"""

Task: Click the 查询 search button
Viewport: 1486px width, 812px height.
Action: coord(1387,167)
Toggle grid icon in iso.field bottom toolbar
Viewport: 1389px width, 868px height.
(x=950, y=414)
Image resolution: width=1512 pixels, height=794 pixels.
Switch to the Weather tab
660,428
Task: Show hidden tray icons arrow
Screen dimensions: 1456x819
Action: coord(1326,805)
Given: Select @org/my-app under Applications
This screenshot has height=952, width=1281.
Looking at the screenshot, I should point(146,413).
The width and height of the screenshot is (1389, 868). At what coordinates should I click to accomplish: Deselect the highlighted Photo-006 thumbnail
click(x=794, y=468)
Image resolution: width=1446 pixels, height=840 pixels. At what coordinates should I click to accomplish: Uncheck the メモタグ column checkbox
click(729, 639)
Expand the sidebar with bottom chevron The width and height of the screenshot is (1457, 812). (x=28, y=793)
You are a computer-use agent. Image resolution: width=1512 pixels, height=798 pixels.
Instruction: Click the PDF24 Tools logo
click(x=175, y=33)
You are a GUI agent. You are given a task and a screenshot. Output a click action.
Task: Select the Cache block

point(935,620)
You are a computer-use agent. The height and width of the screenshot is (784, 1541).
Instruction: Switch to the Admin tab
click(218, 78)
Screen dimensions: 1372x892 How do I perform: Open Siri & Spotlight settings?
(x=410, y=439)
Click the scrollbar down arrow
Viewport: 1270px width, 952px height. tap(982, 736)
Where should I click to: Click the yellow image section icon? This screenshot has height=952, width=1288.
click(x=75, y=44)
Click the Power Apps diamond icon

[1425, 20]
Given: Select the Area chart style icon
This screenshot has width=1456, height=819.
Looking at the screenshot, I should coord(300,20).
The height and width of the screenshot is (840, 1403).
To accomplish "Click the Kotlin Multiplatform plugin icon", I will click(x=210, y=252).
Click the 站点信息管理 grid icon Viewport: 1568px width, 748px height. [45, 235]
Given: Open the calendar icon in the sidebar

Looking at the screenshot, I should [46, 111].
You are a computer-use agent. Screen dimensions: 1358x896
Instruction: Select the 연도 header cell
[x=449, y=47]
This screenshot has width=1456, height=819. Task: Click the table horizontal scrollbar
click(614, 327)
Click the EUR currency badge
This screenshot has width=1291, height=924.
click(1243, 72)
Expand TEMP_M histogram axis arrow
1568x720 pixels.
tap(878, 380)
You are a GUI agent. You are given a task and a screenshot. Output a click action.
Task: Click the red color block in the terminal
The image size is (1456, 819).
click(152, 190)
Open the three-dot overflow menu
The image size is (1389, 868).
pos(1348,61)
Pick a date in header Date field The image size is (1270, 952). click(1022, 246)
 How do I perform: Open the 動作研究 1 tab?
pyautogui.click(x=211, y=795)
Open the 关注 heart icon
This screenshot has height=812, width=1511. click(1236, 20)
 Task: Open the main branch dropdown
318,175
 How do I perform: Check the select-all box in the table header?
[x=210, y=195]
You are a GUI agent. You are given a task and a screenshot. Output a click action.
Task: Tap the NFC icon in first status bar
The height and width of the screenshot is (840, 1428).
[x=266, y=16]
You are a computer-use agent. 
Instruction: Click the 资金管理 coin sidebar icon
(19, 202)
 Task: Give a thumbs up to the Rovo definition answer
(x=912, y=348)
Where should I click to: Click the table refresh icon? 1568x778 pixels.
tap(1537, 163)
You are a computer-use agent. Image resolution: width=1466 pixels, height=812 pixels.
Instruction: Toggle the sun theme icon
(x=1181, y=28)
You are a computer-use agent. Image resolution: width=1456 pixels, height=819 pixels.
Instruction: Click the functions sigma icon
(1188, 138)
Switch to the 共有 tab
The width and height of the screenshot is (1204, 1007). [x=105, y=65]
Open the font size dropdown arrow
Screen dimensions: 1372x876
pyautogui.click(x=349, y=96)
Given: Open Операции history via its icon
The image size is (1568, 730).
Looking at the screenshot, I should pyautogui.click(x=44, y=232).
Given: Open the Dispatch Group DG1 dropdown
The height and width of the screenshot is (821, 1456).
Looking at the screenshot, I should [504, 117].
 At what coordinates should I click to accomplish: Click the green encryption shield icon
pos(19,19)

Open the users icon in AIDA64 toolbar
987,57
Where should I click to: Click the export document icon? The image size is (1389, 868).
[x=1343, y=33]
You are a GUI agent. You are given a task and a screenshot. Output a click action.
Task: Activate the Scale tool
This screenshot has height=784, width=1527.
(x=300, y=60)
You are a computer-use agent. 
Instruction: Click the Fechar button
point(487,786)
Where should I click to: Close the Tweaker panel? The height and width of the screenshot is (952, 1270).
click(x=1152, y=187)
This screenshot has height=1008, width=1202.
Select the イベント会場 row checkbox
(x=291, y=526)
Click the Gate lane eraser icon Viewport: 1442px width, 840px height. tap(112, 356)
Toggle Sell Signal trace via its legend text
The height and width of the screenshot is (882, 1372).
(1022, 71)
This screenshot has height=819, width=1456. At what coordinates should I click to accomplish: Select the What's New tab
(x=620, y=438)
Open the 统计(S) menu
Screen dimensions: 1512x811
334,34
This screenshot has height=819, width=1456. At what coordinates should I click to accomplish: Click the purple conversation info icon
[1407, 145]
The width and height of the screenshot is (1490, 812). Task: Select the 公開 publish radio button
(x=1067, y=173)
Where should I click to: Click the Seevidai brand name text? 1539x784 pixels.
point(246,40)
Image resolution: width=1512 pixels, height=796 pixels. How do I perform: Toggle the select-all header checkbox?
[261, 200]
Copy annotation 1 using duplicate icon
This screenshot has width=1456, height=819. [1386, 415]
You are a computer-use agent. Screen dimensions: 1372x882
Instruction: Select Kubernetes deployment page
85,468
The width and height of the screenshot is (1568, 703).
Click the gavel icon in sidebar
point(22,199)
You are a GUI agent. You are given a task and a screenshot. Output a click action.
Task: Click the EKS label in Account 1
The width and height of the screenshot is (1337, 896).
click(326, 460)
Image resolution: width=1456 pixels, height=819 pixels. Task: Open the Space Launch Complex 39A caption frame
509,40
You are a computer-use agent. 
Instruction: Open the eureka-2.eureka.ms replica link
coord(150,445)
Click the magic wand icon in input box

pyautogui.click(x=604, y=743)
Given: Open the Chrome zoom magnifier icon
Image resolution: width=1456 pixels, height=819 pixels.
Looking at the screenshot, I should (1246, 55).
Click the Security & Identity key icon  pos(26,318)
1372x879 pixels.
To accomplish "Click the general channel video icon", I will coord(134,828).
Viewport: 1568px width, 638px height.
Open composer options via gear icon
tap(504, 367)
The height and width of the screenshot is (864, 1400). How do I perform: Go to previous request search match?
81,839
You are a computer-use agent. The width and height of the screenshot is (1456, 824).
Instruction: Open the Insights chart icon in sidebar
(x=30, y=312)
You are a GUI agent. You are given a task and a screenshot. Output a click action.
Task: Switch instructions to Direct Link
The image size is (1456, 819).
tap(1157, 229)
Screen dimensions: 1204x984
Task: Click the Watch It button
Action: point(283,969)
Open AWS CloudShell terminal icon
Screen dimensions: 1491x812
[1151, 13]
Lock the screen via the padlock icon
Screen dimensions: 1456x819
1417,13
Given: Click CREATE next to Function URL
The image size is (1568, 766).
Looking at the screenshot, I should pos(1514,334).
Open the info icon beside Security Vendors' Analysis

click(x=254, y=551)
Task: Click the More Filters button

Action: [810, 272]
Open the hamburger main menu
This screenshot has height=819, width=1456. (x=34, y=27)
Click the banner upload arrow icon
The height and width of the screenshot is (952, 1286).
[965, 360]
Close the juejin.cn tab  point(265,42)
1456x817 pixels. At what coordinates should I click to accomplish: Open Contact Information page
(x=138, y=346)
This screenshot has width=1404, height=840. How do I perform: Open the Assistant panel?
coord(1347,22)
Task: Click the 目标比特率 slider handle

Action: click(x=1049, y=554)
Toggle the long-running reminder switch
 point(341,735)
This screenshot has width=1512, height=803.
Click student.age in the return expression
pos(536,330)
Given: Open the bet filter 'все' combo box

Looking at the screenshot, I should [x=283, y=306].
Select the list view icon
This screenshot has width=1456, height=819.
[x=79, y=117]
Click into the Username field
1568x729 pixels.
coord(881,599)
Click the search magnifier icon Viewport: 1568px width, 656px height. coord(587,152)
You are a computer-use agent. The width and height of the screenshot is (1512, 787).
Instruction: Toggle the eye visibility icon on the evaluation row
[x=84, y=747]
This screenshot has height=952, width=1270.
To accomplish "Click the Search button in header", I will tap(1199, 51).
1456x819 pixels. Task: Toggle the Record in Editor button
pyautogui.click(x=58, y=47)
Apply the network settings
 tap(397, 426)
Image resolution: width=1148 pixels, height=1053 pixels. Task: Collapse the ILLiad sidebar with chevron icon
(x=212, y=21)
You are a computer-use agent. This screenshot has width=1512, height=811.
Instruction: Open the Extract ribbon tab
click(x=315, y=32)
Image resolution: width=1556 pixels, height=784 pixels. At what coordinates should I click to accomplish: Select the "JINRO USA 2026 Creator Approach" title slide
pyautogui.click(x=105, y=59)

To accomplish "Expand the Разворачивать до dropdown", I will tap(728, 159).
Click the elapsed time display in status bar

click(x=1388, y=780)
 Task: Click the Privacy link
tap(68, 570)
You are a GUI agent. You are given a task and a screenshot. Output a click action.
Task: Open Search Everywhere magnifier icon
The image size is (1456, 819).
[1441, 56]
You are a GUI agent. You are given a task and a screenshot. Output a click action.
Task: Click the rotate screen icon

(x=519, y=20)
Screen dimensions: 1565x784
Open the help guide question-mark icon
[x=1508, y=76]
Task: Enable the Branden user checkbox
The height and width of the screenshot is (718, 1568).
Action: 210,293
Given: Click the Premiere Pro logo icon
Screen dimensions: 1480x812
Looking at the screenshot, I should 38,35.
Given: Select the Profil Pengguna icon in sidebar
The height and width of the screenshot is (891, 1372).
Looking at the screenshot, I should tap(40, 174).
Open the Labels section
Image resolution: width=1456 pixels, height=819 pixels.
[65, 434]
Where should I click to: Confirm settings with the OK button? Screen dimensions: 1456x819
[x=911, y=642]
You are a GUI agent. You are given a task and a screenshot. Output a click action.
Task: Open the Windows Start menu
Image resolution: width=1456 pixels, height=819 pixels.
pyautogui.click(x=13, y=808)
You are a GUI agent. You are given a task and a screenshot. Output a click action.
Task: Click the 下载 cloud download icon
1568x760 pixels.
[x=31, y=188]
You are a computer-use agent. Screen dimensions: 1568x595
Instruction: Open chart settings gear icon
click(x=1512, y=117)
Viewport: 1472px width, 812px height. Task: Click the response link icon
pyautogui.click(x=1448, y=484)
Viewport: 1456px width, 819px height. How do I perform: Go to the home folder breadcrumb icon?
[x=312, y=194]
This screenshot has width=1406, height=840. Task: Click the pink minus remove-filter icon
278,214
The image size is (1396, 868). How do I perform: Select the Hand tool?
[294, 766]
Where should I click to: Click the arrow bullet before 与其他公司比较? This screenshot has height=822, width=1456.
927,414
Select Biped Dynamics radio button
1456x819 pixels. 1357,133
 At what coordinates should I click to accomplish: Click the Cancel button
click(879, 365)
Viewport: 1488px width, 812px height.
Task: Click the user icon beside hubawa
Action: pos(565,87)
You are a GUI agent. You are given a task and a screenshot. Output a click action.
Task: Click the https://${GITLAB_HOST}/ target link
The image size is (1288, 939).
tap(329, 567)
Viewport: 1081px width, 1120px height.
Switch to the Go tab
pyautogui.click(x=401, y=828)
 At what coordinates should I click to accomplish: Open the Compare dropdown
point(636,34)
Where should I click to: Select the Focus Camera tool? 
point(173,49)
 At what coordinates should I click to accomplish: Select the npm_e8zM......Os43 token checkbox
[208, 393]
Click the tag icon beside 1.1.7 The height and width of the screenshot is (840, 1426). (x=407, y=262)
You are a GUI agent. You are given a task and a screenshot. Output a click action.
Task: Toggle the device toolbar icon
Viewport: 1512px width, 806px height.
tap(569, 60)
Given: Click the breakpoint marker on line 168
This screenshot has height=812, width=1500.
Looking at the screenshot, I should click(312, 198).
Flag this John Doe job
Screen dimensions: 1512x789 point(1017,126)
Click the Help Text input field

"""

## WHAT THE TASK REQUIRES
In the entries above, please find the line with "Image resolution: width=1512 pixels, height=794" and the line with "Click the 站点信息管理", then write out exactly those two lines and every line between them, and nothing more.

## RESPONSE
Image resolution: width=1512 pixels, height=794 pixels.
Switch to the Weather tab
660,428
Task: Show hidden tray icons arrow
Screen dimensions: 1456x819
Action: coord(1326,805)
Given: Select @org/my-app under Applications
This screenshot has height=952, width=1281.
Looking at the screenshot, I should point(146,413).
The width and height of the screenshot is (1389, 868). At what coordinates should I click to accomplish: Deselect the highlighted Photo-006 thumbnail
click(x=794, y=468)
Image resolution: width=1446 pixels, height=840 pixels. At what coordinates should I click to accomplish: Uncheck the メモタグ column checkbox
click(729, 639)
Expand the sidebar with bottom chevron The width and height of the screenshot is (1457, 812). (x=28, y=793)
You are a computer-use agent. Image resolution: width=1512 pixels, height=798 pixels.
Instruction: Click the PDF24 Tools logo
click(x=175, y=33)
You are a GUI agent. You are given a task and a screenshot. Output a click action.
Task: Select the Cache block

point(935,620)
You are a computer-use agent. The height and width of the screenshot is (784, 1541).
Instruction: Switch to the Admin tab
click(218, 78)
Screen dimensions: 1372x892 How do I perform: Open Siri & Spotlight settings?
(x=410, y=439)
Click the scrollbar down arrow
Viewport: 1270px width, 952px height. tap(982, 736)
Where should I click to: Click the yellow image section icon? This screenshot has height=952, width=1288.
click(x=75, y=44)
Click the Power Apps diamond icon

[1425, 20]
Given: Select the Area chart style icon
This screenshot has width=1456, height=819.
Looking at the screenshot, I should coord(300,20).
The height and width of the screenshot is (840, 1403).
To accomplish "Click the Kotlin Multiplatform plugin icon", I will click(x=210, y=252).
Click the 站点信息管理 grid icon Viewport: 1568px width, 748px height. [45, 235]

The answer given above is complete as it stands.